■ Text segment

· · · ·

It may be a little late for Marquettes if you want them for the spring. I planted mine last spring but I ordered them the previous fall. I've heard of others having problems locating them right now.


----------



## grapeman (Jan 11, 2008)

Farmer can probably find the Marquette since he is from Minnesota. There are places there that have them left. I could also provide a couple other sources if need be in Vermont that have them.


Another option for you is to take a lesson from Northern Winos also there in Minnesota who grows on hog panels and lays down and covers in the fall. You could grow some less hardy varieties then. She will probably weigh in here for you also.


----------



## NorthernWinos (Jan 11, 2008)

Hi...Here is my opinion.
You are in a warmer zone than I am, so your options are a bit better.


But to be sure, for truly hardy varieties...for a white wine grape that you leave hang on the wires, try Louise Swenson and Prairie Star....both are now available at St. Lawrence Nursery and Great RiverVineyard...


http://www.sln.potsdam.ny.us/grapes.html




http://www.greatrivervineyard.com/




For a wonderful white grape try an Edlewiess...they are great for the table as well as wine....but a bit tender for us...those I do grow on a panel and lay down in the winter.


Good Luck with yout venture....


----------



## farmer (Jan 13, 2008)

I called Winterhaven Nursery they had Marquette and La Crescent avalable so I ordered 12 of each, alsochecking out their website the Somerset seedless table grape looked interesting so I ordered 4 of those.
Winterhaven is about 30 milesfrom me so I canpick them up and check out the vineyard when it is planting time.
Thanks for everybodies input.


----------

· · · ·

■ Available data
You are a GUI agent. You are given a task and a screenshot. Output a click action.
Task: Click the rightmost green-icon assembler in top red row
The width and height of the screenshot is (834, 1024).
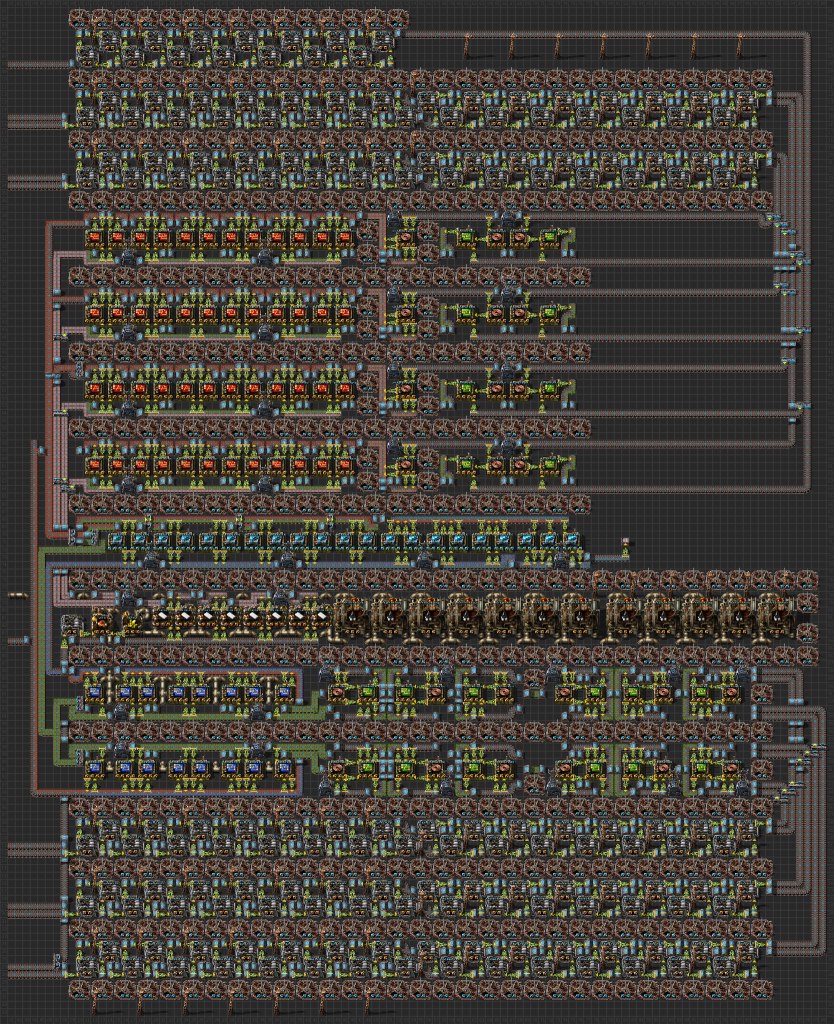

· · · ·

■ To do
a: In the grape-growing thread, why does farmer say he can collect the vines himself and look over the vineyard at planting time?
b: Name every grape variety mentioned in the grape-growing thread.
c: How many Marquette vines did farmer order, according to the grape-growing thread?

■ Answers to the exercises
a: Winterhaven Nursery is about 30 miles from him, close enough that he can pick up the vines and see the vineyard in person.

b: Marquette, Louise Swenson, Prairie Star, Edlewiess, La Crescent, and Somerset seedless.

c: 12